## Passage shown
========

Being a single parent in a high-profile job, Malvika* says her children were well aware that they couldn’t get into trouble at school and have her called in during the week. “They were really supportive,” she says. But once her son’s maths teacher insisted on meeting her. Malvika was upset, and blunt.
“Teaching is your responsibility,” she told the teacher. “He’s in school till 4 pm. When he comes home, I’ll do what a mother is supposed to. Please find ways yourself to make him understand the concepts, make him practice, whatever!”
There are many parents who will agree with Malvika but may not deal with the situation with the same gumption. Most just hire tutors — for almost every subject — shown clearly by the mushrooming business of tuition over the years. And this is true not just for government and government aided schools, where teaching standards are considered low anyway, but equally true for private, unaided schools.
To a large extent, this indicates a failure of schools to teach effectively. How often do you have parents lamenting that their children don’t seem to follow what’s happening in the class – that they are forced to attend another school (a flurry of tuition classes) after school! Additionally, they are often spending as much on tuition as on the school fee itself!
As far back as 1999, development scholar Bagala P Biswal, in his paper ‘Private Tutoring and Public Corruption’ stated that private tuition is a result of poor teaching, low monitoring at the workplace, and a conscious effort to create a market for private tutoring or coaching. It is a corruption in the education delivery system, as tuitions require citizens to pay extra money for a free government service (or as in the case of private schools, paying extra for an already paid-for service).
The situation seems only to have exacerbated over the decades, with dependency on private tuition to improve performance sadly common even in the lower grades. According to a recent Assocham survey, close to a whopping 87% of primary school children and up to 95% in higher secondary attend private coaching classes.
Do parents have a choice? Not really.
“I pulled all strings possible to get my daughter admitted into a certain school in Class 6 because I thought it was the best, but I am shocked that I am seeking tuition for her already. She is trailing behind and not following what’s happening in the classroom. The teachers tell me not to worry but don’t explain what the problem is either! If this is the situation at this school, what must it be at other schools?” says Preeti.*
The demand for private schools has been mounting exponentially with steadily falling standards of government schools. It is further driven by a burgeoning middle class, as well as a much more aspirational working class, who want their children to move into skilled jobs.

========

## Available data
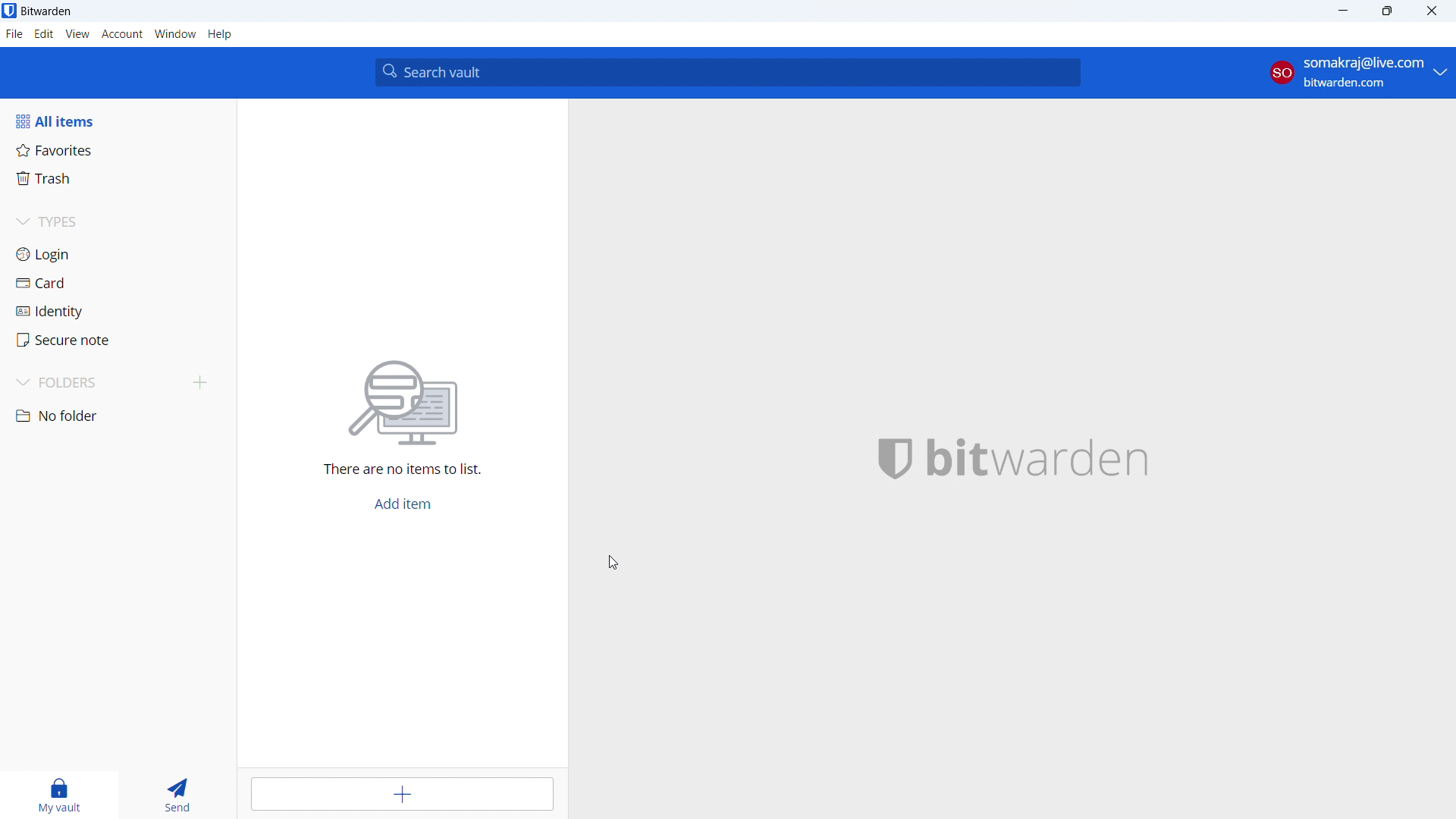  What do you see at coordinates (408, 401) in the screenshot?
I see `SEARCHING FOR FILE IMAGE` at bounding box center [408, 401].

========

## Exercise task
Copy word for word the part of the article on private tuition above between "As far back" and "private coaching classes.", inclusive.

## Result of the exercise
As far back as 1999, development scholar Bagala P Biswal, in his paper ‘Private Tutoring and Public Corruption’ stated that private tuition is a result of poor teaching, low monitoring at the workplace, and a conscious effort to create a market for private tutoring or coaching. It is a corruption in the education delivery system, as tuitions require citizens to pay extra money for a free government service (or as in the case of private schools, paying extra for an already paid-for service).
The situation seems only to have exacerbated over the decades, with dependency on private tuition to improve performance sadly common even in the lower grades. According to a recent Assocham survey, close to a whopping 87% of primary school children and up to 95% in higher secondary attend private coaching classes.